Setelah rentetan acara berpengharap pahala itu usai kami kerjakan, kami melanjutkannya untuk ngobrol bareng. Berbagi keluh kesah dan pengalaman. Setidaknya bagi saya pribadi, membuat wisata baru adalah suatu hal yang belum pernah saya lakukan.
Tempat Wisata Karya Pemuda
Sebagai warga masyarakat yang sadar akan perannya di dalam masyarakat dan bernegara, nampaknya telah dilakukan oleh Paguyuban Pasopati. Berbekal semangat kebersamaan untuk membuat karya, lantas menunjukkan pada kita bahwa sebenarnya mereka dapat berperan penuh dalam masyarakat tanpa harus diperintah oleh siapapun kecuali dirinya sendiri. Lagi mereka tak menunggu gelontoran dana dari pemerintah untuk mewujudkan mimpi-mimpi mereka.

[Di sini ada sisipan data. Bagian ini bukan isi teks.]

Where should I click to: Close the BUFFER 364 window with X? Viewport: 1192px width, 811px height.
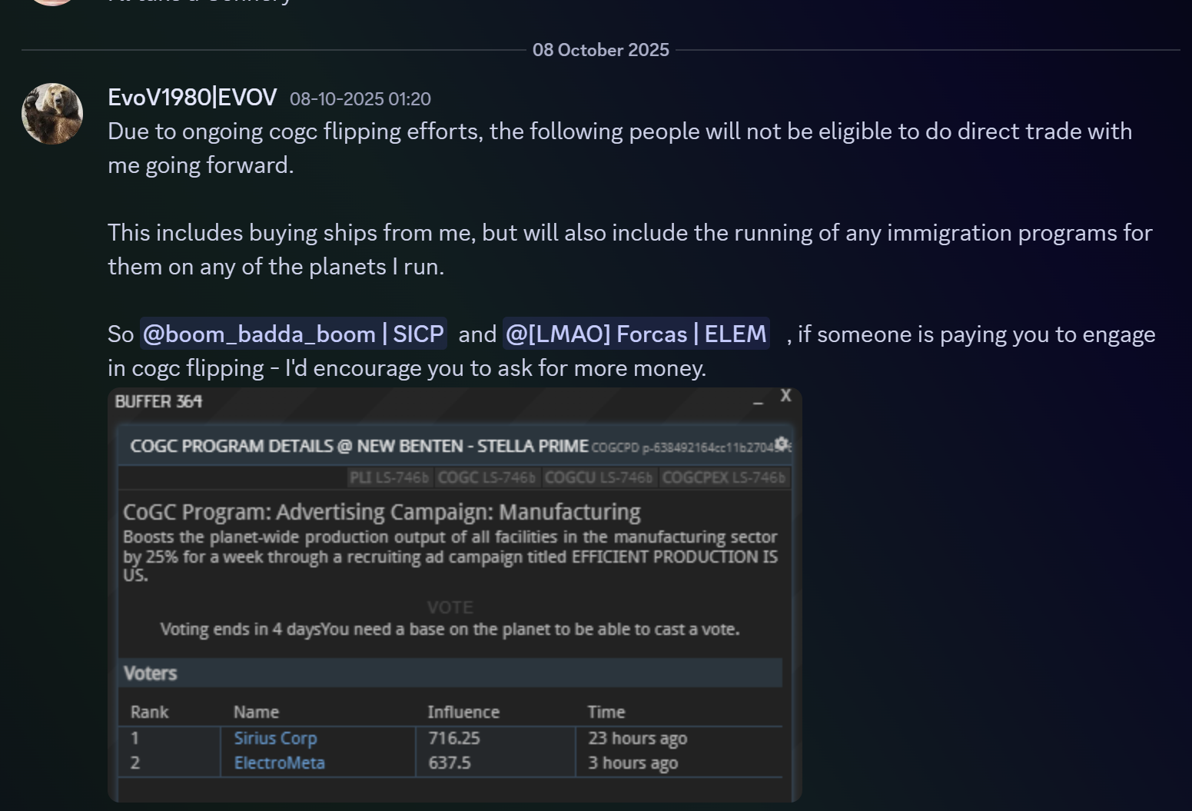[x=785, y=395]
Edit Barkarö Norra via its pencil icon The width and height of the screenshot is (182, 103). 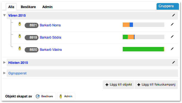(172, 24)
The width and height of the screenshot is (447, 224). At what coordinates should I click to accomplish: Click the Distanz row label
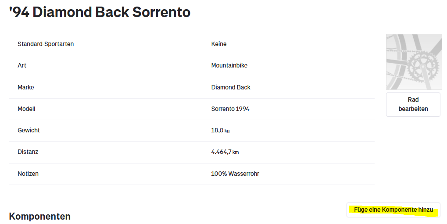28,152
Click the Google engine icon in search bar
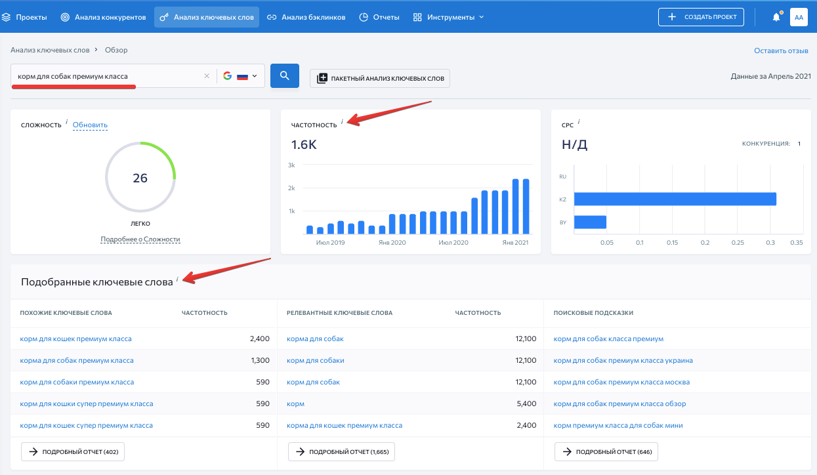This screenshot has width=817, height=475. (227, 75)
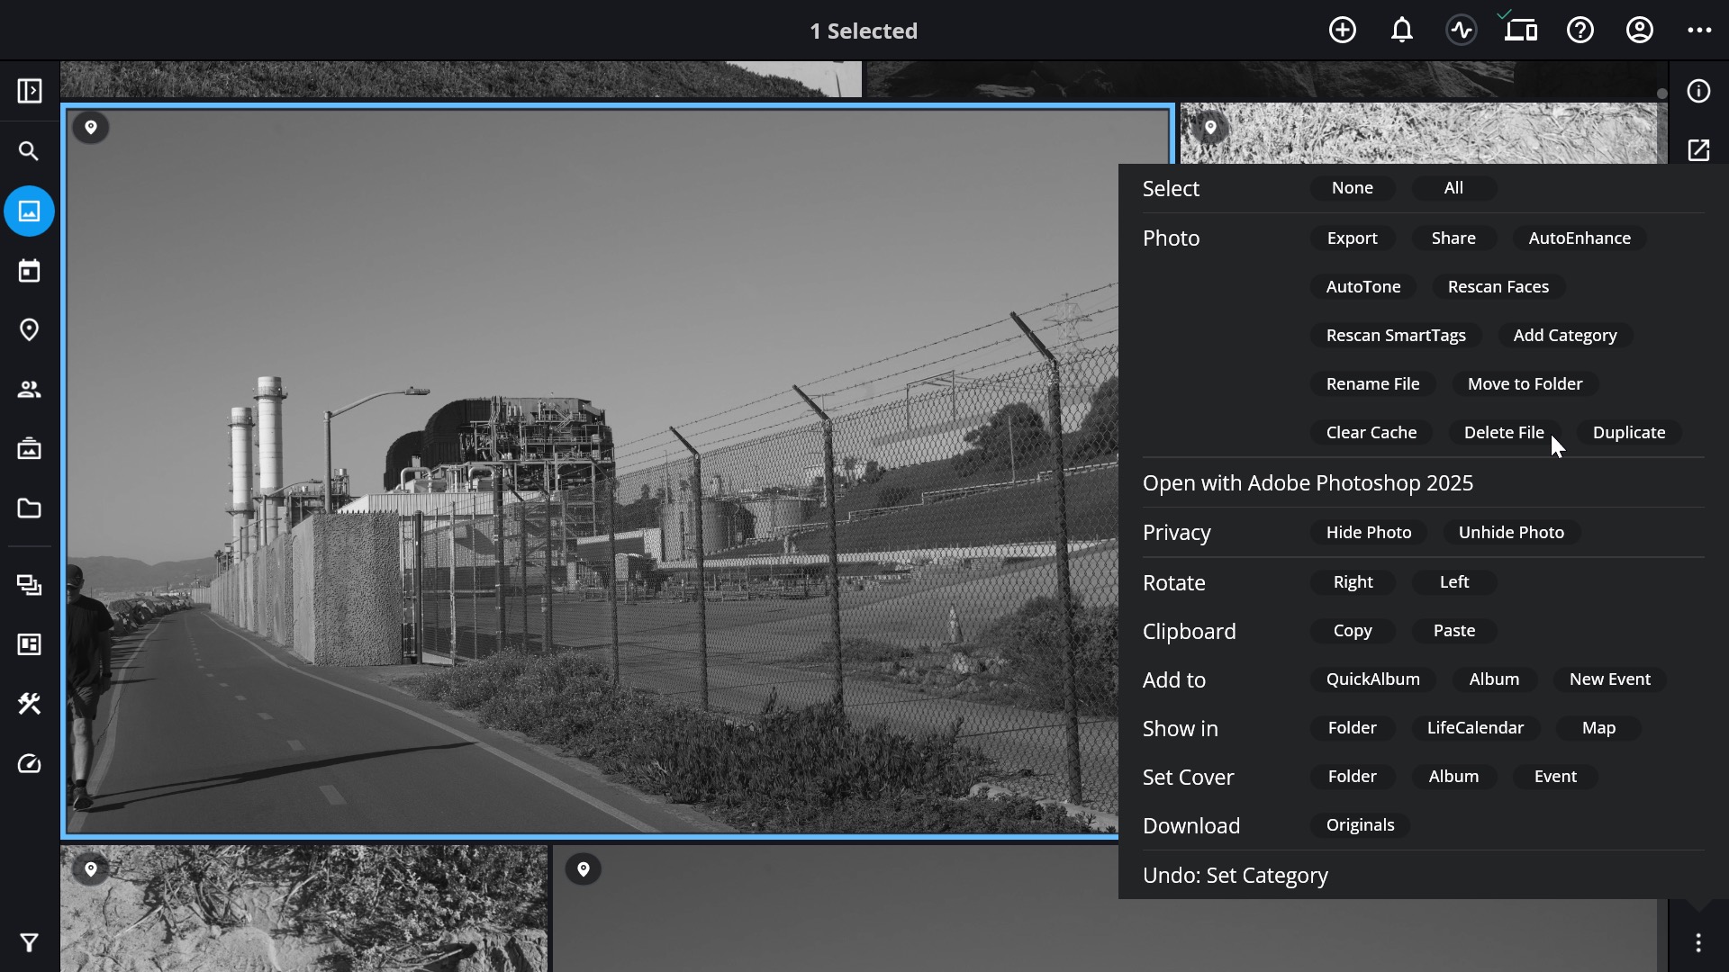Open the info panel icon

click(1698, 92)
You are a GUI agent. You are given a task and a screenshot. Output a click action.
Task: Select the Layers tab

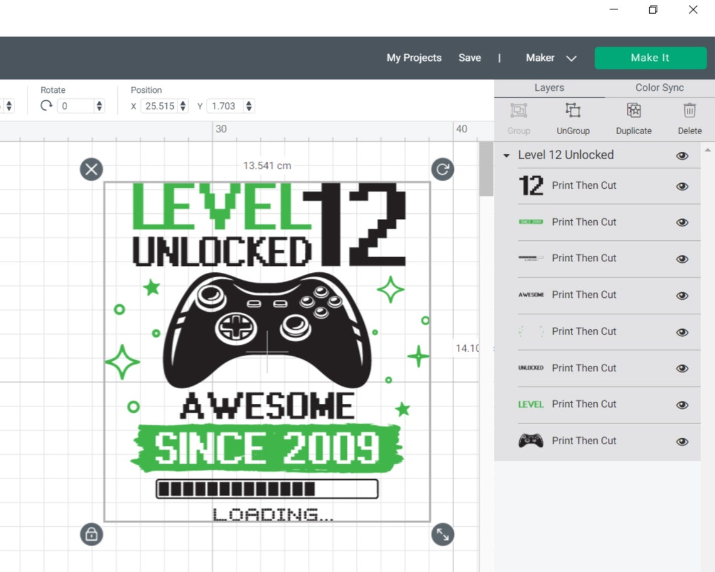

Maka, dari rapat perkumpulan pemuda itu dicetuskan untuk membuat wisata baru, sebagai pembuktian bahwa, meski desa mereka tak dianugerahi garis pantai seperti di Prigi, atau diberikan bonus keindahan sungai seperti di Banyu Nget, Desa Dukuh, Watulimo, mereka tetap bisa melakukan upaya-upaya untuk memberikan “aroma harum” pada desanya.
Dicetuskanlah kesepakatan untuk menginvestasikan apa yang mereka punyai. Misalnya ada anggota yang memiliki uang, maka uang yang di investasikan; ada yang memiliki bambu, maka bambu itulah yang kemudian dihitung dalam satuan rupiah. Untuk tenaga, mereka menyepakati untuk menghibahkannya pada tujuan tersebut hingga benar-benar tercapai.

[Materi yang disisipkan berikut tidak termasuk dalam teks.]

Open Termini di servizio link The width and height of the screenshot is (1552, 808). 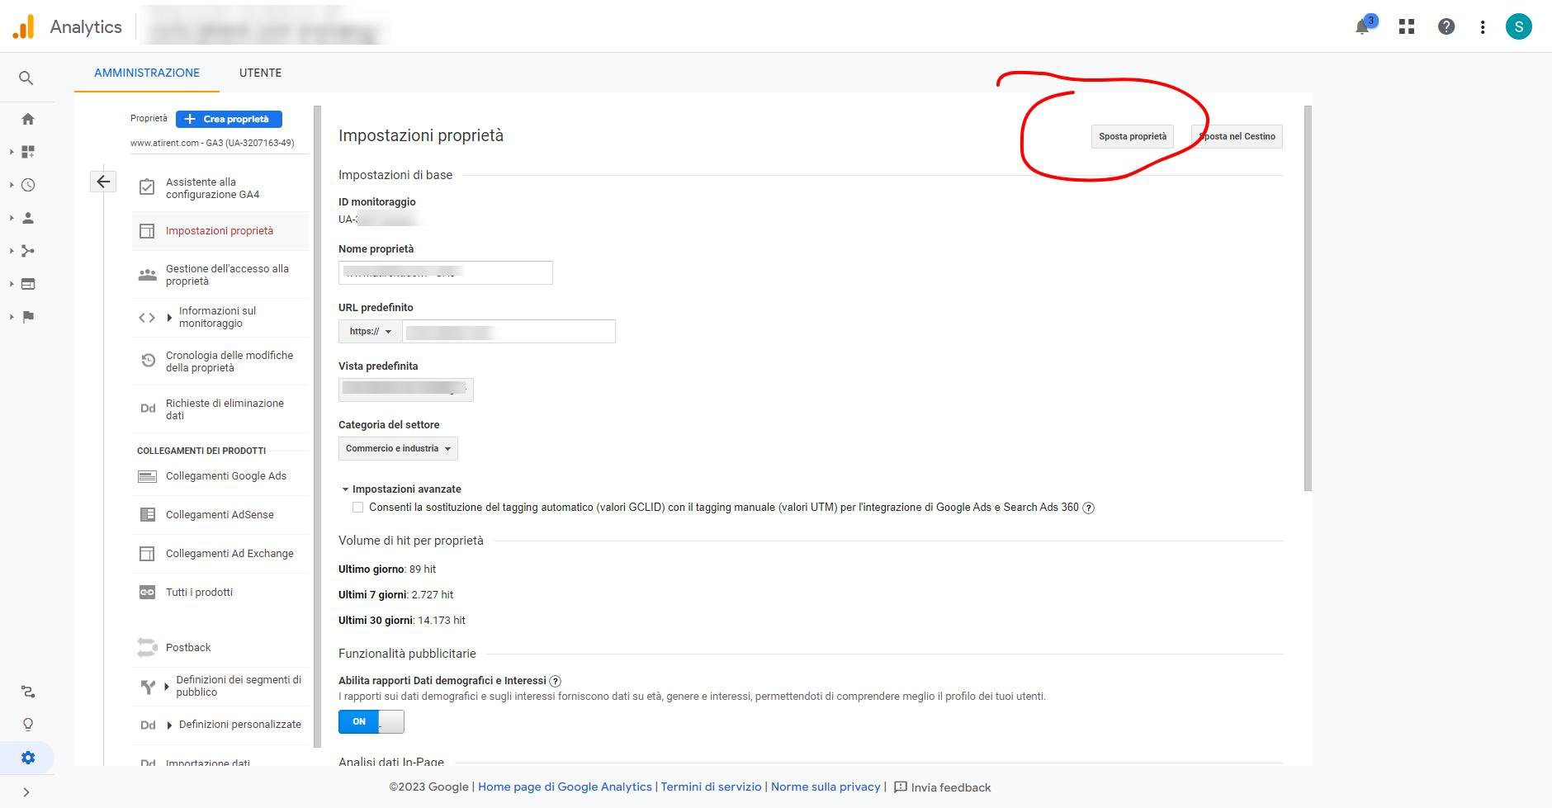point(711,787)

Mereka bekerja sama untuk membangun mimpi mereka, yaitu Taman Kelinci sembari berharap orang-orang yang ada di sekitar juga juga turut mendukung. Jika merujuk pada keterangan salah satu anggota Paguyupan Pasopati, tidak ada alasan bagi masyarakat untuk menolak ide kreatif ini. Pada dasarnya wujud dari tujuan ini adalah ekonomi kerakyatan. Mereka, para anggota, menyepakati jika kelak tempat ini menjadi embrio bagi tumbuh kembangnya ekonomi masyarakat.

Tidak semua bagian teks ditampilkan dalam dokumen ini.